Other advice that I’d give to other organizations taking on a similarly-scaled values revision would be to make sure that the staff members responsible truly have the capacity (time, intellectual, and emotional — it could be heavy work at times). The values revision work that happened in 2020 was indispensable, but because the project was held by a consultant, passed to staff without a point person to steward it, and then tacked on to an already over-capacity committee, it was difficult to track its progress and keep up the momentum necessary to finish the job. When the working group was assembled in 2021, each of us knew exactly why we were there in the context of our positions. We included the values work in our personal work plans instead of trying to shove it in where it barely fit in typical nonprofit style. Our very well defined project plan and timeline with reasonable goals helped us create a participatory and generative process that still had an endpoint in sight. By presenting during staff meetings, keeping our Jamboards open after meetings, giving and receiving suggestions for resources to learn from, recording our presentations, and offering one-on-one communication (via email and Slack) we offered staff many different options for participation and feedback, which created a sense of trust and buy-in.

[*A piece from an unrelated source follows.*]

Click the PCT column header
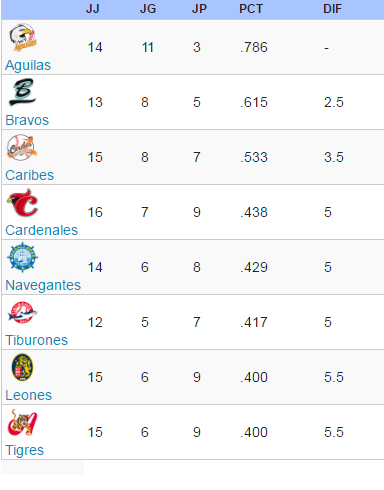Viewport: 384px width, 490px height. click(251, 9)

And, of course, the work to integrate our new values is not done. Values are just words on a piece of paper until we give them life through our practices, policies, and relational work. This is ongoing at SJF, and something we’ll dive into in future blog posts. Marc and I are still encouraging the rest of the organization to reference the values as they enact parts of our strategic plan, work on the budget, and do personal work-planning, etc. But for now, it feels pretty incredible to bask in the feeling of unity, of one chapter ending, of entering the new year with our roots firmly planted in our new values.